(ТЕКСТ):
################

Выздоравливая, я часами лежала в постели, гладя и расчесывая Уэсли. В дикой природе этим обычно занимаются партнеры сов, их это очень умиротворяет. Умиротворяло и меня. Уэсли лежал у меня на руках, а я нежно гладила его, выщипывала воскообразные трубочки и укладывала новые перья в правильном направлении. Он расслаблялся, делая мягкие щипательные движения клювом, которые я старалась имитировать пальцами. Уэсли отвечал мне взаимностью, проводя клювом по моему лицу и волосам. Правда, мои волосы оказались для него слишком длинными, так что в итоге я выделила ему для расчесывания лишь челку, чем он остался вполне доволен. У нас с ним часто случались подобные идиллические моменты. Мы наблюдали за тем, как снаружи играли кошки, собаки и козы, а сверху на них пикировали сойки, пытаясь ухватить шерсти для гнезда, по небу плыли облака, а мимо окна пролетали листья и птицы.

################

Сохранённые записи
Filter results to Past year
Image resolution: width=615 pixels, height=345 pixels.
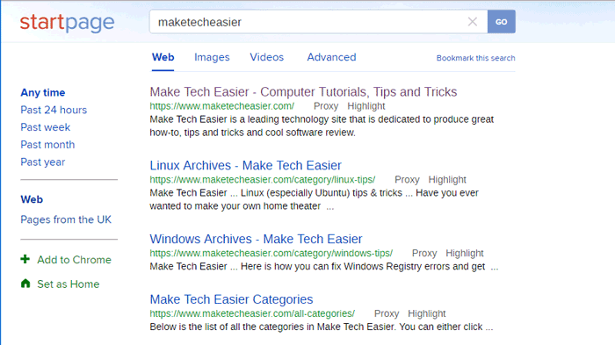coord(43,162)
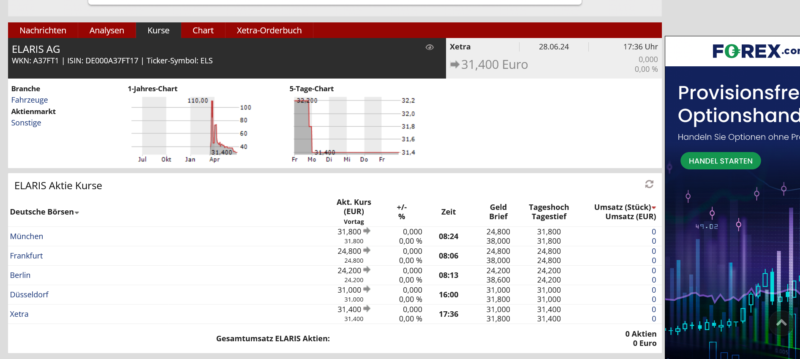Select the Chart tab
This screenshot has width=800, height=359.
(x=203, y=30)
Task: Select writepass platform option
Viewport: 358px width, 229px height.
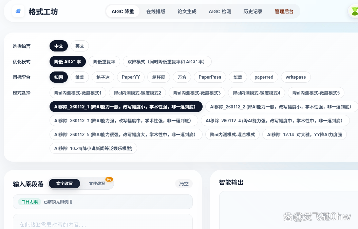Action: (x=296, y=77)
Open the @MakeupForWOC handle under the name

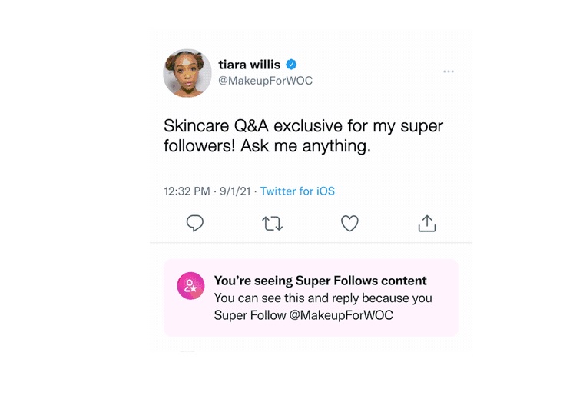265,81
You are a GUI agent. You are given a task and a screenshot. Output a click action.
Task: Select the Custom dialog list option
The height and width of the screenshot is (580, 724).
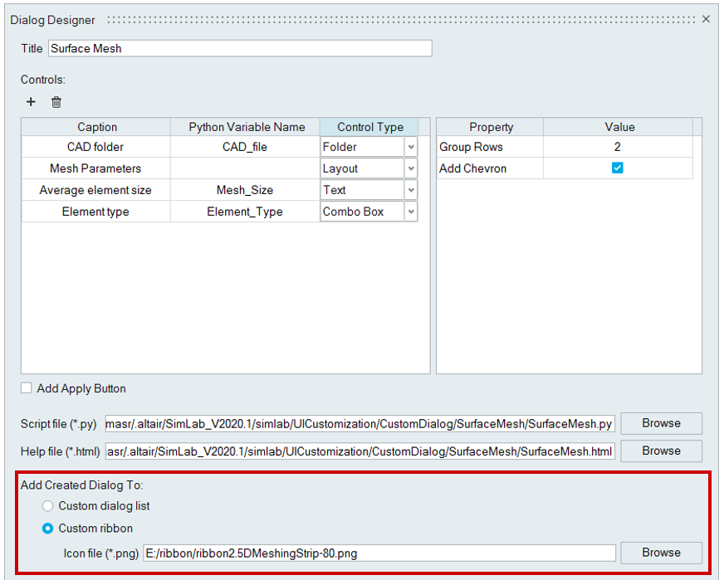[48, 506]
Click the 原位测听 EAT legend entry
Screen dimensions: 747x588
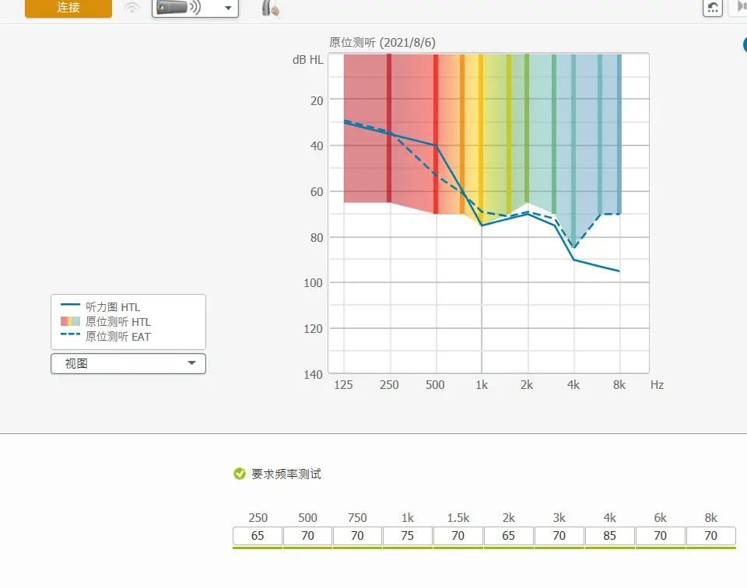117,337
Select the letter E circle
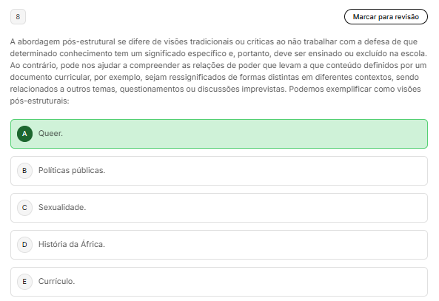 [x=24, y=282]
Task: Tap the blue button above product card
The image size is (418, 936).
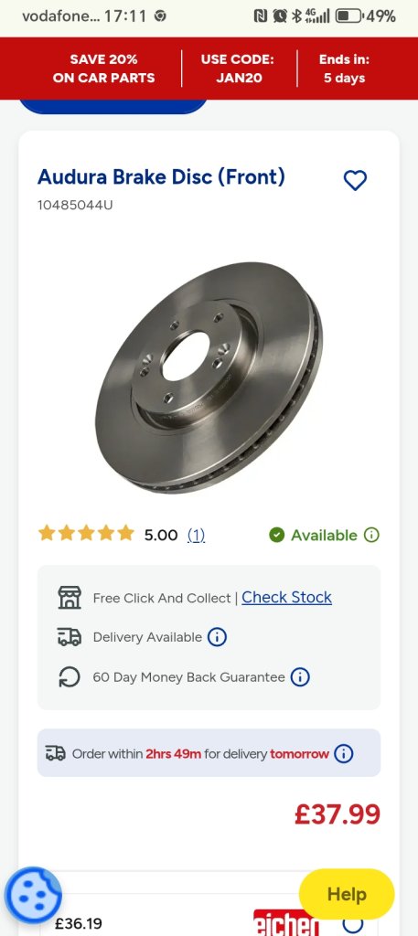Action: [113, 106]
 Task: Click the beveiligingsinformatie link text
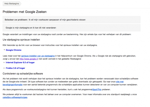click(x=13, y=85)
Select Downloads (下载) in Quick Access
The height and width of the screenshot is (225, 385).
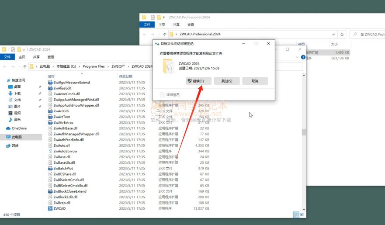pyautogui.click(x=17, y=93)
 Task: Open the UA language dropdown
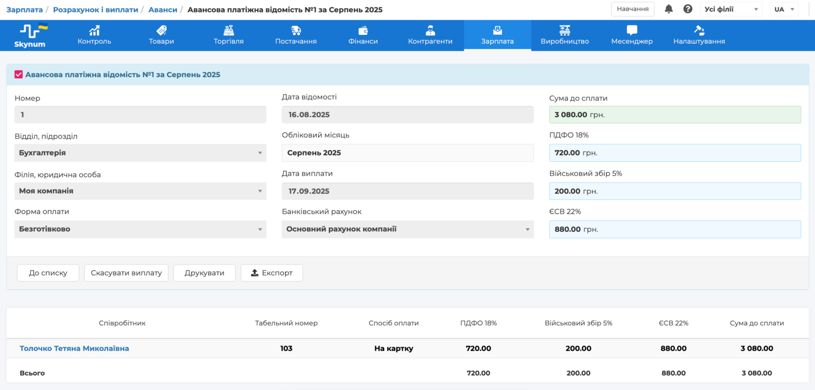coord(785,9)
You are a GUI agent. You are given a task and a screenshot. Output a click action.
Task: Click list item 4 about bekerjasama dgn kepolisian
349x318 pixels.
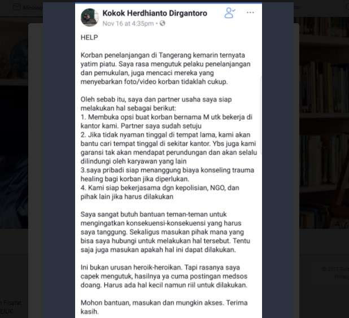(160, 192)
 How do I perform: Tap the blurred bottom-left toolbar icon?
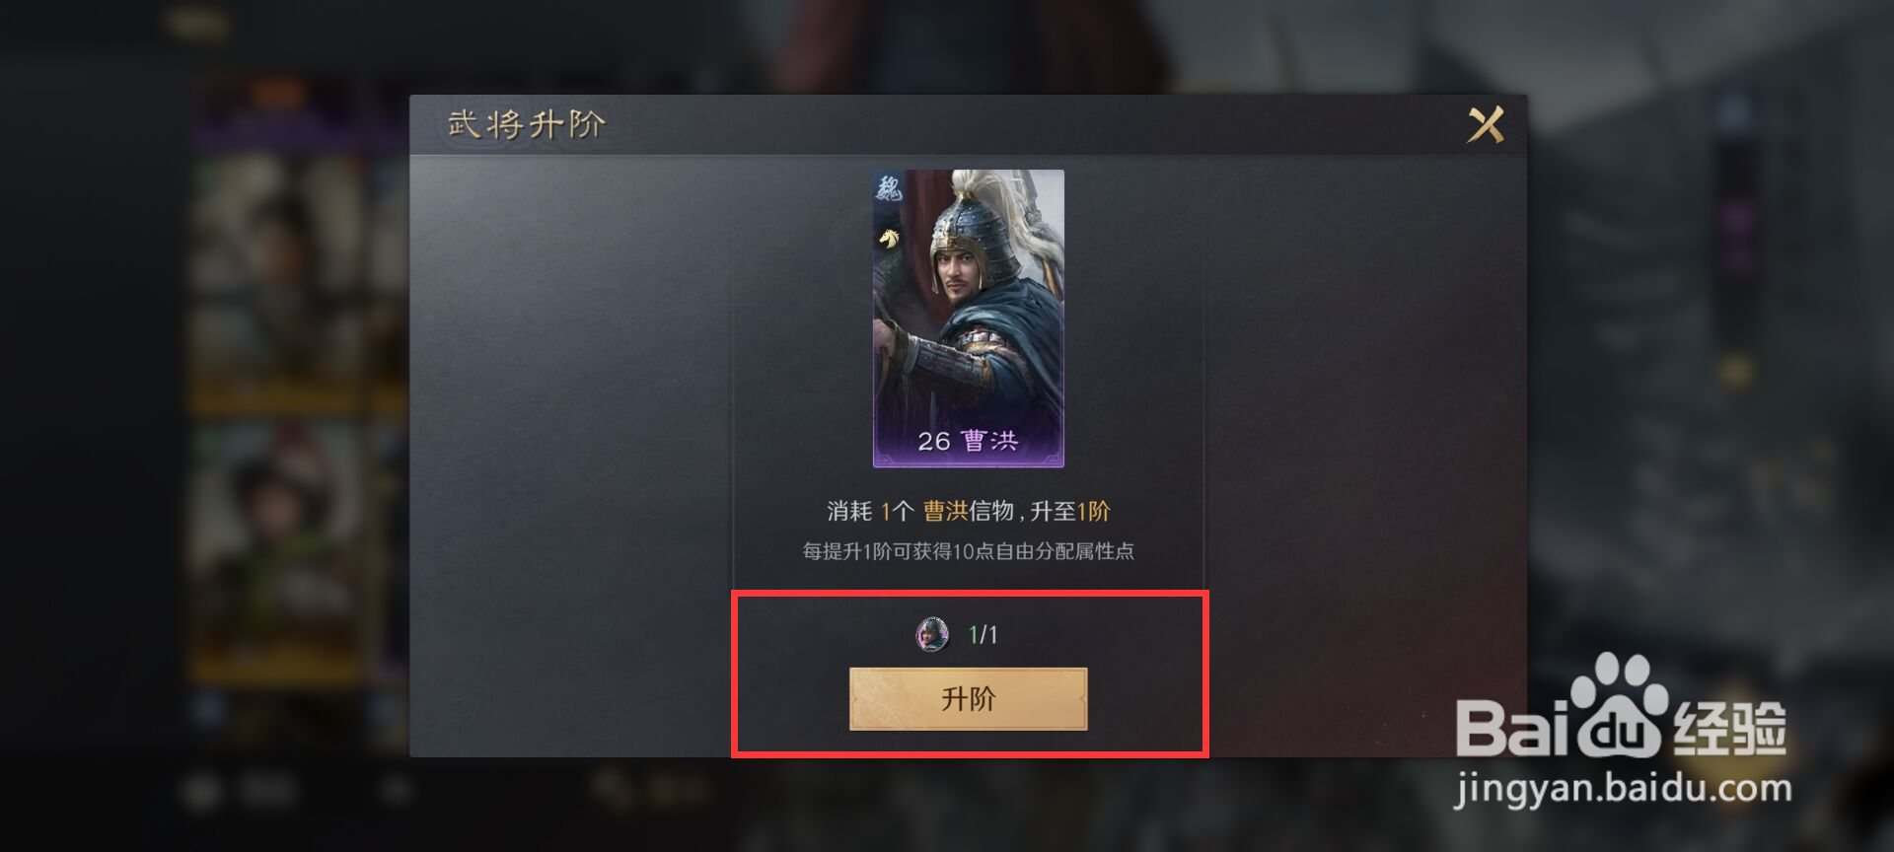pos(203,791)
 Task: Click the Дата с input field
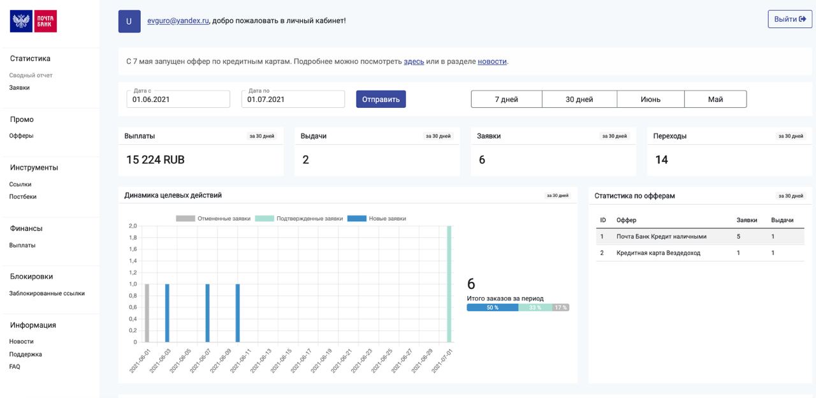click(179, 99)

################

(ЗАДАНИЕ):
Перепечатайте из текста про Уэсли кусок слово в слово: начните с места, где стоят слова «Выздоравливая, я часами лежала», и остановитесь после слов «пролетали листья и птицы.».

(ВАШ ОТВЕТ):
Выздоравливая, я часами лежала в постели, гладя и расчесывая Уэсли. В дикой природе этим обычно занимаются партнеры сов, их это очень умиротворяет. Умиротворяло и меня. Уэсли лежал у меня на руках, а я нежно гладила его, выщипывала воскообразные трубочки и укладывала новые перья в правильном направлении. Он расслаблялся, делая мягкие щипательные движения клювом, которые я старалась имитировать пальцами. Уэсли отвечал мне взаимностью, проводя клювом по моему лицу и волосам. Правда, мои волосы оказались для него слишком длинными, так что в итоге я выделила ему для расчесывания лишь челку, чем он остался вполне доволен. У нас с ним часто случались подобные идиллические моменты. Мы наблюдали за тем, как снаружи играли кошки, собаки и козы, а сверху на них пикировали сойки, пытаясь ухватить шерсти для гнезда, по небу плыли облака, а мимо окна пролетали листья и птицы.